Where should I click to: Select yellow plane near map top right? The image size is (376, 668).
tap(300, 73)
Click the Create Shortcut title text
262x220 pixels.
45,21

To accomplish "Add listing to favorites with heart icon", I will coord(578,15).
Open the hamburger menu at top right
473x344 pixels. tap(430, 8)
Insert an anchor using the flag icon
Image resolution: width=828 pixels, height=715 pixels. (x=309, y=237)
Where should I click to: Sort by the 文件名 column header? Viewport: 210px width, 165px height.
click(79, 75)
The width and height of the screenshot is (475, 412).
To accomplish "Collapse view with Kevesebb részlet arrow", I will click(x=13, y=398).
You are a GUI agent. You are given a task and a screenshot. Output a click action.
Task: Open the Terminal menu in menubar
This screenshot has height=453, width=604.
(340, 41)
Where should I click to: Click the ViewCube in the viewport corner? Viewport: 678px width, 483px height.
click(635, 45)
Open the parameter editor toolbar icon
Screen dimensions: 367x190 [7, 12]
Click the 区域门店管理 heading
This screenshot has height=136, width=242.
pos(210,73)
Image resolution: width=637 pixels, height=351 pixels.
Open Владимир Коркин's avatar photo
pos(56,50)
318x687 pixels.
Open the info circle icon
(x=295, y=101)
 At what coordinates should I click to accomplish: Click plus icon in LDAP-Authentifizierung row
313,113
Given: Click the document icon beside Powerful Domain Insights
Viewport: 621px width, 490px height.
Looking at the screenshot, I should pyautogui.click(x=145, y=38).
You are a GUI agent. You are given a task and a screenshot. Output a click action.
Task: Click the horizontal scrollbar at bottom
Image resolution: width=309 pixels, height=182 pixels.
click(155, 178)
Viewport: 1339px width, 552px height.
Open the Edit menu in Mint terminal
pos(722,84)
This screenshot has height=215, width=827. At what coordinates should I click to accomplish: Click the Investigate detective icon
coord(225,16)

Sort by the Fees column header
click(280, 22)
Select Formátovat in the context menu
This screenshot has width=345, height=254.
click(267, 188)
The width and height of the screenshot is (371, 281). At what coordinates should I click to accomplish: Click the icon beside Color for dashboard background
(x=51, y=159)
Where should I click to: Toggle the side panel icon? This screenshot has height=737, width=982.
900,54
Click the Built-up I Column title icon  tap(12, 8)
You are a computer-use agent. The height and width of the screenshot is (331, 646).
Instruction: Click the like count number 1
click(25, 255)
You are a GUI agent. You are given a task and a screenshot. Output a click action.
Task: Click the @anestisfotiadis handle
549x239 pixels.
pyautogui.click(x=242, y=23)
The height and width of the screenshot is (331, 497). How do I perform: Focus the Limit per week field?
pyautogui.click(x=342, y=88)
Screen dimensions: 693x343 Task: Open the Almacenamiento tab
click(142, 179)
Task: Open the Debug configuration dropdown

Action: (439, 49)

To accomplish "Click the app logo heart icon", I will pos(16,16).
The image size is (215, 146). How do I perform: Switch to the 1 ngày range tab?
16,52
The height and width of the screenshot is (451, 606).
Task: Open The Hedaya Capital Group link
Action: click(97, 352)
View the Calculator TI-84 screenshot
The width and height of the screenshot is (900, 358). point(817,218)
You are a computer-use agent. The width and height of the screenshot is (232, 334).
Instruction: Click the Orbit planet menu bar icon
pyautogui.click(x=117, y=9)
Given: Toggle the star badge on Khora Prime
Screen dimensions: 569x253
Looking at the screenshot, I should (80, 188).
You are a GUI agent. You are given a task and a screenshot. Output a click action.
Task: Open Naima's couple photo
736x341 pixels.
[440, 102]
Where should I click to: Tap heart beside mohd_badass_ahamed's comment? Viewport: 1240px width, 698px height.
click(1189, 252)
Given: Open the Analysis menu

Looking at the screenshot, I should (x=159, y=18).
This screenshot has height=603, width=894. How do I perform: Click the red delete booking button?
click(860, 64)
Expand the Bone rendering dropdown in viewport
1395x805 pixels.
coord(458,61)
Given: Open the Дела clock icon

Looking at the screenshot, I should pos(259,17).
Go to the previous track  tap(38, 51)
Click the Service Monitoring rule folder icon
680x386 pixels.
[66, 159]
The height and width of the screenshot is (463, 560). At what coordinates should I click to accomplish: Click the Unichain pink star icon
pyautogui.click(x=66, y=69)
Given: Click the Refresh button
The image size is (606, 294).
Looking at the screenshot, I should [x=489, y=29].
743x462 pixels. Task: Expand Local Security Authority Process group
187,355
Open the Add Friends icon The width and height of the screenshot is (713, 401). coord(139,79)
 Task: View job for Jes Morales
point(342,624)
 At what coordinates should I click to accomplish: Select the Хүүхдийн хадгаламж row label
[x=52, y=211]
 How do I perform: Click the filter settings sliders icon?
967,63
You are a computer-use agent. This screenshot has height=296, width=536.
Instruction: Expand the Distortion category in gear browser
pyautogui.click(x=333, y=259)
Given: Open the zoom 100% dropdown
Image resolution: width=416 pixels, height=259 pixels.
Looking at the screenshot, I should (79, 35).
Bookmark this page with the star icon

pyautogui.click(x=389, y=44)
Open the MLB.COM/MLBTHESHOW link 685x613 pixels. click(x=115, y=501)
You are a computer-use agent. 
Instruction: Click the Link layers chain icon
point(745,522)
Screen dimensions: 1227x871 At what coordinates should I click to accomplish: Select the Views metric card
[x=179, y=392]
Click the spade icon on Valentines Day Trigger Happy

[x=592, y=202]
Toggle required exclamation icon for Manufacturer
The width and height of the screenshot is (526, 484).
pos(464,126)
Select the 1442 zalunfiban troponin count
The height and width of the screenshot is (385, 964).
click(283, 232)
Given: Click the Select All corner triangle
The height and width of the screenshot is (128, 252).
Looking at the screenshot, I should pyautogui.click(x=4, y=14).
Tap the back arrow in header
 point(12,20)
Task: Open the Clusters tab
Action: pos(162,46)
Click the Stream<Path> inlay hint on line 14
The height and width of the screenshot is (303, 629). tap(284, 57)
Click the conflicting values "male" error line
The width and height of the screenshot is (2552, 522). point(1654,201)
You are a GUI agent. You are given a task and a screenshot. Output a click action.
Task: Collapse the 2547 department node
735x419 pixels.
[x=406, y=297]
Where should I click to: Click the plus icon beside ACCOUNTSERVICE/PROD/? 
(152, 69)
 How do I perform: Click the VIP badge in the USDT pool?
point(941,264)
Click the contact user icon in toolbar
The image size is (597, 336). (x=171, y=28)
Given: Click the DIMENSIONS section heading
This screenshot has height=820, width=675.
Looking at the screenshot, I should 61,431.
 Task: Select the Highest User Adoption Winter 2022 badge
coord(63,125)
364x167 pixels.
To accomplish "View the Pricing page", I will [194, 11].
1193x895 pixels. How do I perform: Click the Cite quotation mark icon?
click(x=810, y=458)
════
• _What is being asked_:
The reply should consist solely of the lines above from the one that has "735x419 pixels." through the one that has "364x167 pixels.", reproduced exactly.

• _Response area_:
735x419 pixels.
[x=406, y=297]
Where should I click to: Click the plus icon beside ACCOUNTSERVICE/PROD/? 
(152, 69)
 How do I perform: Click the VIP badge in the USDT pool?
point(941,264)
Click the contact user icon in toolbar
The image size is (597, 336). (x=171, y=28)
Given: Click the DIMENSIONS section heading
This screenshot has height=820, width=675.
Looking at the screenshot, I should 61,431.
 Task: Select the Highest User Adoption Winter 2022 badge
coord(63,125)
364x167 pixels.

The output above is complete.